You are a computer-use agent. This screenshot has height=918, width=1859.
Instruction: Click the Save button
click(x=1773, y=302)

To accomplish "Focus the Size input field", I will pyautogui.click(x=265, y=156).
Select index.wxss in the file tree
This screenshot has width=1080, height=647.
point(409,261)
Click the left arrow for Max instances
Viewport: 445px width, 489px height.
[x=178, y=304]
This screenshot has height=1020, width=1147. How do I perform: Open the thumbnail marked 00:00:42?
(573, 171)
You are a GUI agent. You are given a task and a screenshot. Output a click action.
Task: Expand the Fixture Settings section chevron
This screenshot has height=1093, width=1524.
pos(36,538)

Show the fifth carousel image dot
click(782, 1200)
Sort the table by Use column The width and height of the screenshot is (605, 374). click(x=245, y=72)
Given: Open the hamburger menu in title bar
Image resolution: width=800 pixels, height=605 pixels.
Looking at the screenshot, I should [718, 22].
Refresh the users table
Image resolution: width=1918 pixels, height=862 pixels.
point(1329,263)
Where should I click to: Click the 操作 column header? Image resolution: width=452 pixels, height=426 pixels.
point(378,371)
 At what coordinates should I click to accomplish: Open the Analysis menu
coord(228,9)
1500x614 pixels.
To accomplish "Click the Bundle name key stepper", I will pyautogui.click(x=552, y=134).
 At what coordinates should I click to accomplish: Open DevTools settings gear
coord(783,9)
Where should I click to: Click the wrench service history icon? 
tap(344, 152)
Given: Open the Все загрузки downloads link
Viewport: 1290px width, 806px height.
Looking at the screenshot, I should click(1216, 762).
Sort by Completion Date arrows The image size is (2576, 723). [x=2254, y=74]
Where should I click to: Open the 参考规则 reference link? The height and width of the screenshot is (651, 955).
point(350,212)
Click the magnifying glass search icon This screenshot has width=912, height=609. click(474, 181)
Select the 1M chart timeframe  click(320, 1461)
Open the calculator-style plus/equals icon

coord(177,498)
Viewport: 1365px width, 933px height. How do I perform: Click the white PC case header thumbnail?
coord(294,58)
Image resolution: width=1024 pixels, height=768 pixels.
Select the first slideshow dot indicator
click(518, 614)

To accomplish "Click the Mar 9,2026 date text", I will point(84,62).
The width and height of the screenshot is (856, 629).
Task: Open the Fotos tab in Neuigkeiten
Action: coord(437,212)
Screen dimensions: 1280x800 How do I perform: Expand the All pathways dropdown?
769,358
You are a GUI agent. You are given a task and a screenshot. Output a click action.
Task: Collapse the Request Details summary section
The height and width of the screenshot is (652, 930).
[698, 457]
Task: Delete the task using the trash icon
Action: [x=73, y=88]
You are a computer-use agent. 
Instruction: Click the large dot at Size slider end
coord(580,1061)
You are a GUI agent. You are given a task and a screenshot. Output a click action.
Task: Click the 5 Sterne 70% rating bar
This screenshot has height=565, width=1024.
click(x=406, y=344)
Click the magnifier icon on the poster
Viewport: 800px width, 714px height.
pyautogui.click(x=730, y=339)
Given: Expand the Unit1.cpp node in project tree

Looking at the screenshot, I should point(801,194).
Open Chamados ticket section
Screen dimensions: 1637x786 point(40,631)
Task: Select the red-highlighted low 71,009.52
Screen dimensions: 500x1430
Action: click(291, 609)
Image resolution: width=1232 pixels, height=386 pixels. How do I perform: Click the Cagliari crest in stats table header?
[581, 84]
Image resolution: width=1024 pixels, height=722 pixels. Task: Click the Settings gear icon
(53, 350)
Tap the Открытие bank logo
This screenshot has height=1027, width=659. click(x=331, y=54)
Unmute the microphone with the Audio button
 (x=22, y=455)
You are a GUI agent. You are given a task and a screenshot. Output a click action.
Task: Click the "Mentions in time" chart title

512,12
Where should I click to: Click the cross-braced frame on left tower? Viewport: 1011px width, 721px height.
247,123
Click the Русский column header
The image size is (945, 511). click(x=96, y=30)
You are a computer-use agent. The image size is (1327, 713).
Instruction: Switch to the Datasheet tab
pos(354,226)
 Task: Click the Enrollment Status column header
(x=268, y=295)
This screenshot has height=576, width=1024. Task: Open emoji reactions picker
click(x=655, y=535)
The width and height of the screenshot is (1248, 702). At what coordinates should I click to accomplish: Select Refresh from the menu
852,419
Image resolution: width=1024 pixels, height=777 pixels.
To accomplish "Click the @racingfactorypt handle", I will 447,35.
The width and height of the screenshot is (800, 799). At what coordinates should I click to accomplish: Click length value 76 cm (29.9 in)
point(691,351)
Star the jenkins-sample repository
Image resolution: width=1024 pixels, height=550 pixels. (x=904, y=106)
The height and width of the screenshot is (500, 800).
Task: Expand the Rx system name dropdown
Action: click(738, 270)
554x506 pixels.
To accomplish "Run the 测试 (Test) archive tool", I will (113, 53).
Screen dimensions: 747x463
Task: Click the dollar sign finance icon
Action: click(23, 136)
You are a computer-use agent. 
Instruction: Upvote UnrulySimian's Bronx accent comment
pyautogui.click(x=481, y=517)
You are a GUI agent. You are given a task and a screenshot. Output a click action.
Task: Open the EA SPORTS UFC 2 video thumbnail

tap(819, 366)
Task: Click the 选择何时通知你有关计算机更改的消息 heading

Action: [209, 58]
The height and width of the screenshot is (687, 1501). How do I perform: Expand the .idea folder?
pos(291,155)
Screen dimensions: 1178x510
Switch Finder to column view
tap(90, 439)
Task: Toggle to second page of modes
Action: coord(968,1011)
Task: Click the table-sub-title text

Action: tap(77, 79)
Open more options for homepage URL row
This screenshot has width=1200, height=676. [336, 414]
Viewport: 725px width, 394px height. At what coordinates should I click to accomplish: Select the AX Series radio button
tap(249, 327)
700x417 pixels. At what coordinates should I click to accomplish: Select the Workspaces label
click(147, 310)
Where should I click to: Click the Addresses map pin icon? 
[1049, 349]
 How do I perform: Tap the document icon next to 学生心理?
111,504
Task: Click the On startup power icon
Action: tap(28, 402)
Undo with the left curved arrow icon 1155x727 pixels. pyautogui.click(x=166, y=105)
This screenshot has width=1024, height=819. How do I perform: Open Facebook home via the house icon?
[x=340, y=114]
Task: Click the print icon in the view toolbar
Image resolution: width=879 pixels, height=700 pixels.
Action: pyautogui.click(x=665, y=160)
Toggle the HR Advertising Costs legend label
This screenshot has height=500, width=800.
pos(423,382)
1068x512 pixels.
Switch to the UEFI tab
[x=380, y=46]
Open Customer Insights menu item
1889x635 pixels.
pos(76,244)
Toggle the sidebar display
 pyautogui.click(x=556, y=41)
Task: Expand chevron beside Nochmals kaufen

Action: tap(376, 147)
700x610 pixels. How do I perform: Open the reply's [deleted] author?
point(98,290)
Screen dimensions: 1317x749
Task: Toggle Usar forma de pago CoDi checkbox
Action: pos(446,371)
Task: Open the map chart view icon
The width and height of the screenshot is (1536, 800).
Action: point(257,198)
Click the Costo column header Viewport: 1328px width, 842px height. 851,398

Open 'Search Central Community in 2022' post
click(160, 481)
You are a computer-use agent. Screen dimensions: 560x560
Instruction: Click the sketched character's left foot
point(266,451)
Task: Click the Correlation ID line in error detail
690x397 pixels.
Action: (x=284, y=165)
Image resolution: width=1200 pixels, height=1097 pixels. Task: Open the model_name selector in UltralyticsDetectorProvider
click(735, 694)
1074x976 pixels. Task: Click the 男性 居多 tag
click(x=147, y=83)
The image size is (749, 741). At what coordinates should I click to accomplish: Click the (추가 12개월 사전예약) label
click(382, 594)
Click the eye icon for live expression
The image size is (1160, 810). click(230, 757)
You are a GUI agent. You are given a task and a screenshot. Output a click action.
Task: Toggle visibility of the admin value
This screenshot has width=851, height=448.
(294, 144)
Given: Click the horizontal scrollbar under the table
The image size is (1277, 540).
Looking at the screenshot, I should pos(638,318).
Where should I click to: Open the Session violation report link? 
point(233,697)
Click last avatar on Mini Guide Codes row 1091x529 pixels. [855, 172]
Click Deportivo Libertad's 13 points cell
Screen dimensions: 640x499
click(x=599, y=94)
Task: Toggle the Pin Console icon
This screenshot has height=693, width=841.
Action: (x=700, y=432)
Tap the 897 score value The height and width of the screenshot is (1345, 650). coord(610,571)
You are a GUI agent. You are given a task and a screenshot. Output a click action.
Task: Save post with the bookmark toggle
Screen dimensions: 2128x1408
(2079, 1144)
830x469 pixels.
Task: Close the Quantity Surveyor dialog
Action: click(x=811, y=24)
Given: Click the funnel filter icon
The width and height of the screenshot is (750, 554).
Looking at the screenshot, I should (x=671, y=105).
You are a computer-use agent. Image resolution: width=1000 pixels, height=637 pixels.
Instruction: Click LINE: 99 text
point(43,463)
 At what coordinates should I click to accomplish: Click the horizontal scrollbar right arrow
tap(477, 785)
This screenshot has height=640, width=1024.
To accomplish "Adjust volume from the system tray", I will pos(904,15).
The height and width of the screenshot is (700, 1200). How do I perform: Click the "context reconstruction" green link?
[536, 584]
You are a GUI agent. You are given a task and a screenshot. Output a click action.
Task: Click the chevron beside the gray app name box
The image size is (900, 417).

# # # # #

• _TASK OBJECTIVE_: From the line that has "Undo with the" through the line that has "Task: Click the print", copy every line exactly as it appears above, and leave out all others.

• _EXERCISE ANSWER_:
Undo with the left curved arrow icon 1155x727 pixels. pyautogui.click(x=166, y=105)
This screenshot has width=1024, height=819. How do I perform: Open Facebook home via the house icon?
[x=340, y=114]
Task: Click the print icon in the view toolbar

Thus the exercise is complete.